▶ _Given passage_:
I'll make this short and sweet.  I need tools, badly. And I want them to be as gentle as possible as we are going through an extremely hard time in our family life right now.  DH and I have been separated and living together since March but the upheaval dates way back, most specifically to about 1 1/2 years ago.  I know this is a long time for our DD's ( 5 and 2) to be living in uncertain circumstances and I'm really starting to see some effect on DD1.  Lots of aggression towards me and DD2.  My formerly sweet, easygoing babe has turned into someone who is hard to reason with when problems arise.

 

I hate time outs and don't use them.  What DO I do when she gets aggressive or out of control?  Time ins don't particularly work for us, she's too worked up most of the time.  Logical consequences don't work i.e.-if you're going to hit your sister, then you can't play with her. This is something I never had to worry about with her before, EVER.  She is a bright, very athletic kid who has always been way ahead of her peers in most things.  She was always spirited but fairly easy to manage.  Now I just feel helpless.  Please, please help-I feel like she's slipping away and I want to maintain our wonderful bond.

post #2 of 4

While I generally agree that we must teach our children how to act appropriately, I also strongly feel that when our children are acting out of character, we really need to dig deeper.

 

There is probably some specific need that isn't being met, and discipline, unless unneccessarily harsh, will not make the behavior stop.  Children, as you know, are limited in how they can express their emotions and needs.

 

That said, I would really watch her and see what seems to trigger the behaviors.  I know you know that your living situation is stressful for her, but that's a general problem.  Maybe even keep a journal for a week or so and see if you can find a link to some specific things that really seem to bother her.  Then you'll have some material to ponder what really is bothering her.  Then you can address THAT, instead of telling her she's doing something wrong. 

 

It could be that if you can define what is triggering her to act out of character, you can prevent it by stepping in ahead of time and redirecting her.

 

 

post #3 of 4

I wanted to add that in the moment, while you are trying to sort out the why's of her behavior, I would just say something calm like, "Seems you're having a hard time right now, come sit by Mama for a few minutes."  I know you said that time-ins don't really work, but I wouldn't worry about anything "working" just yet.  I would be concerned with protecting everyone from injury, and from keeping my dd from getting too out of hand.

▶ _What this exercise asks_:
a: In the parenting thread, how old are the two daughters?
b: Extend the parenting thread about the five-year-old's aggression, starting after its final sentence.
The data after this point is separate material and has no connection to the parenting thread.

▶ _Provided material_:
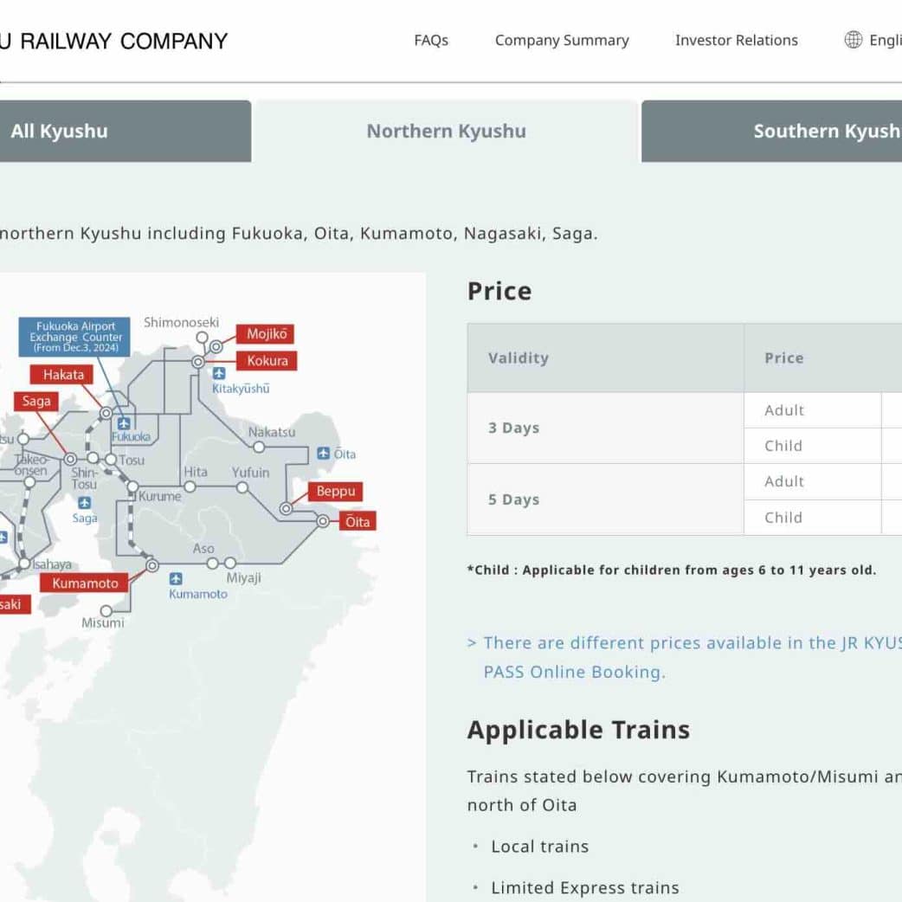Screen dimensions: 902x902
Task: Click the red Hakata station label
Action: click(x=63, y=375)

▶ _Outputs for the tasks_:
a: They are 5 and 2.

b:
 

I also wanted to suggest that you look at her eating and sleeping patterns.  When things are crazy for us (lots of travel, etc), we don't get enough protein, and our immune systems get weak.  And, my kids get grumpy.  WIth all the upheavel, does she still have protein for breakfast?  Still sleep enough?  Those things could seriously impact her behavior, too.

post #4 of 4
Quote:
Originally Posted by Just1More View Post

While I generally agree that we must teach our children how to act appropriately, I also strongly feel that when our children are acting out of character, we really need to dig deeper.

 

There is probably some specific need that isn't being met, and discipline, unless unneccessarily harsh, will not make the behavior stop.  Children, as you know, are limited in how they can express their emotions and needs.


I agree with this advice, up to a point. I think that no matter what's going on underneath it all, bad behavior needs to be addressed. Good (gentle) discipline is never NOT appropriate, in my opinion. However....your child is currently living in a "not-the-best" situation. I would make sure that you're affectionate and attentive with her; ask her to tell you how she feels, in whatever way that she's able. Assure her that you love her and her dad loves her and that none of the adults' issues have anything to do with her. I would make sure she knows that, even if it means reminding her of it every day.